BEGIN Material for this task
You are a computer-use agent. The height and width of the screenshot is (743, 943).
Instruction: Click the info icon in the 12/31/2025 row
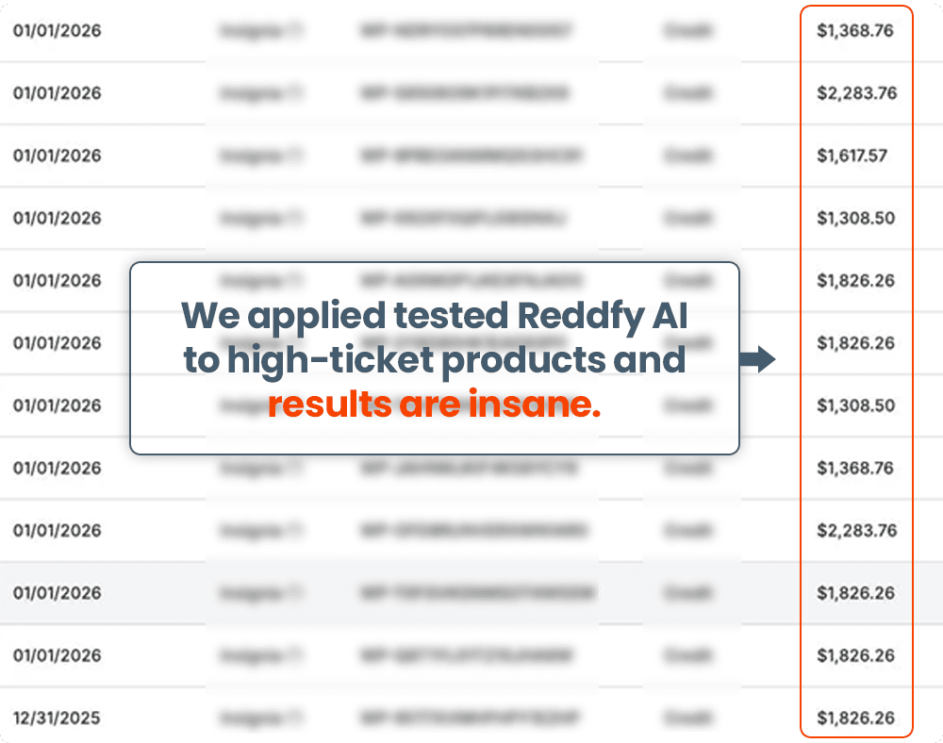(x=294, y=718)

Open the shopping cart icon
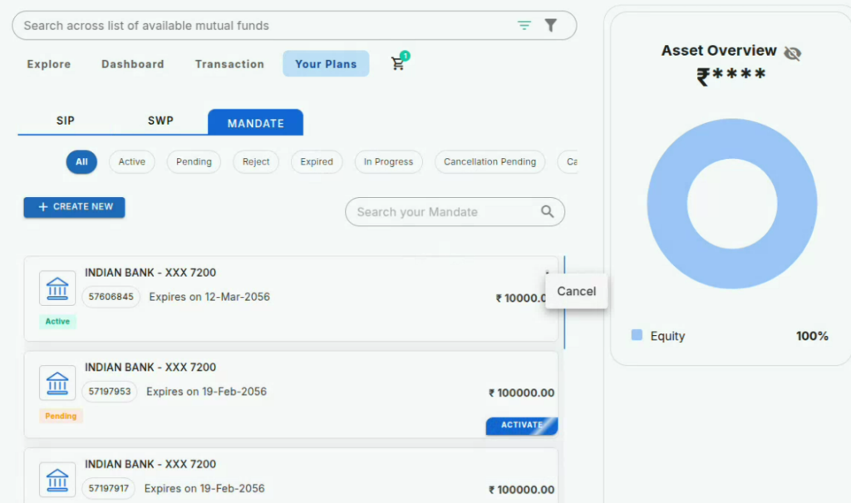(x=398, y=64)
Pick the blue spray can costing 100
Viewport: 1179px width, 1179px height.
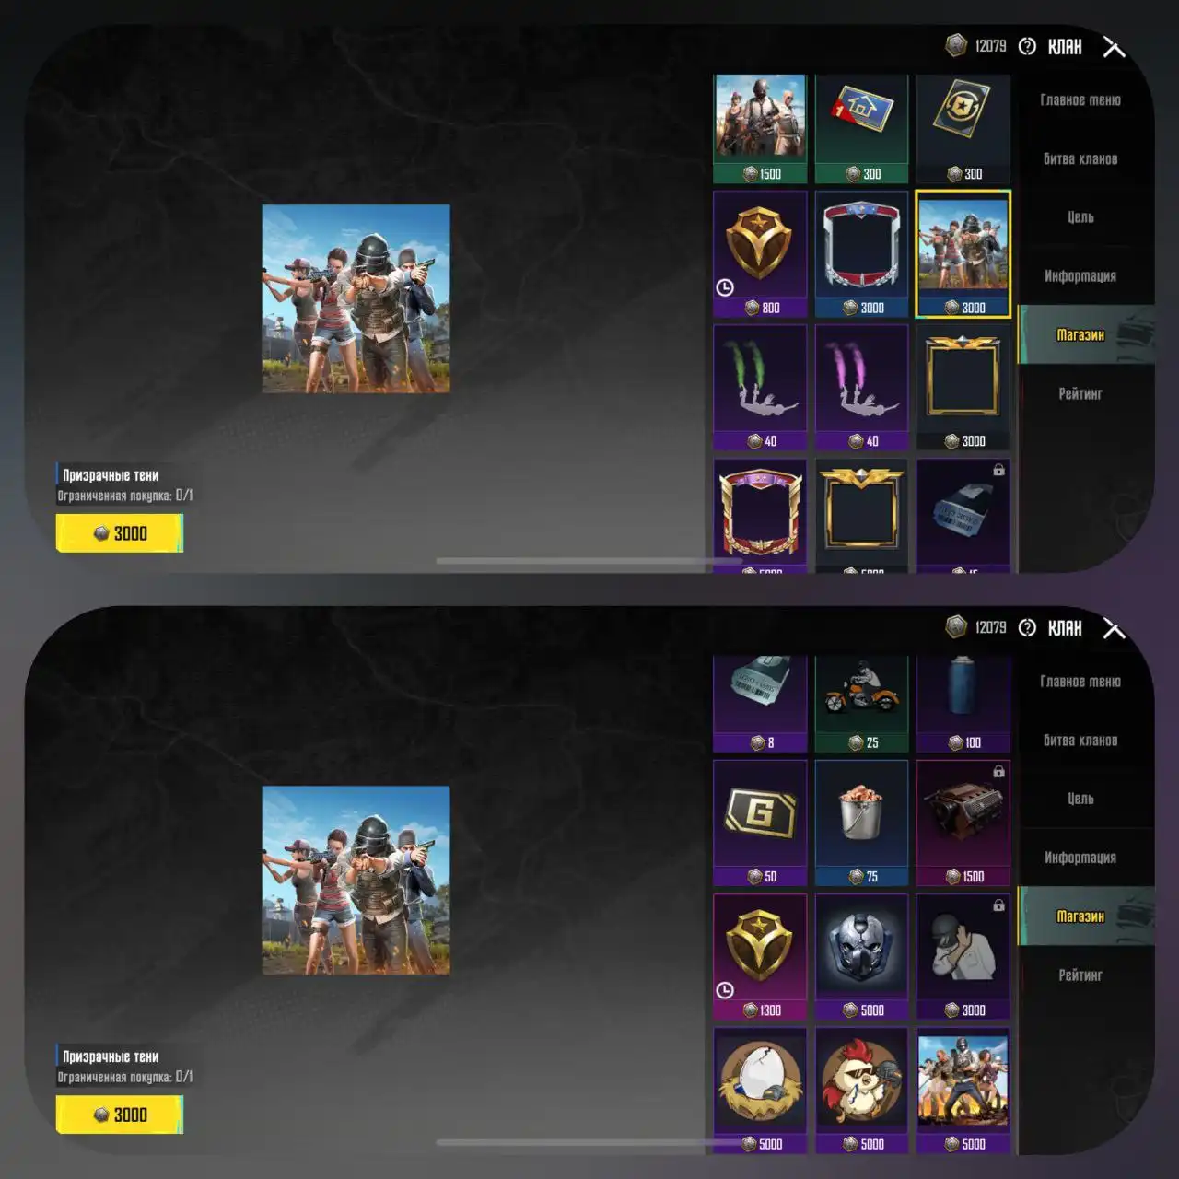click(x=963, y=705)
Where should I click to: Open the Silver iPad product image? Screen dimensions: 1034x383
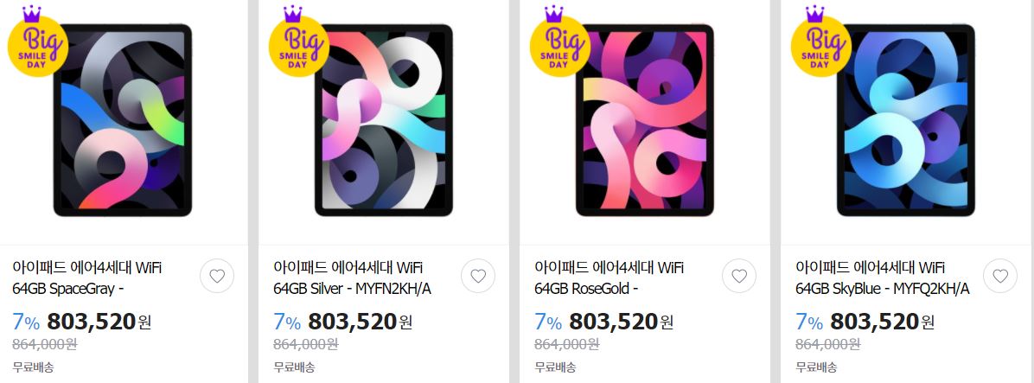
END Material for this task
* Aim of the exercise: From the line containing "Viewport: 1179px width, 1179px height." through the final line of the listing, copy every line exactly and nothing else. Skip the pictures.

* Result:
Viewport: 1179px width, 1179px height.
click(x=963, y=705)
Where should I click to: Open the Silver iPad product image? Screen dimensions: 1034x383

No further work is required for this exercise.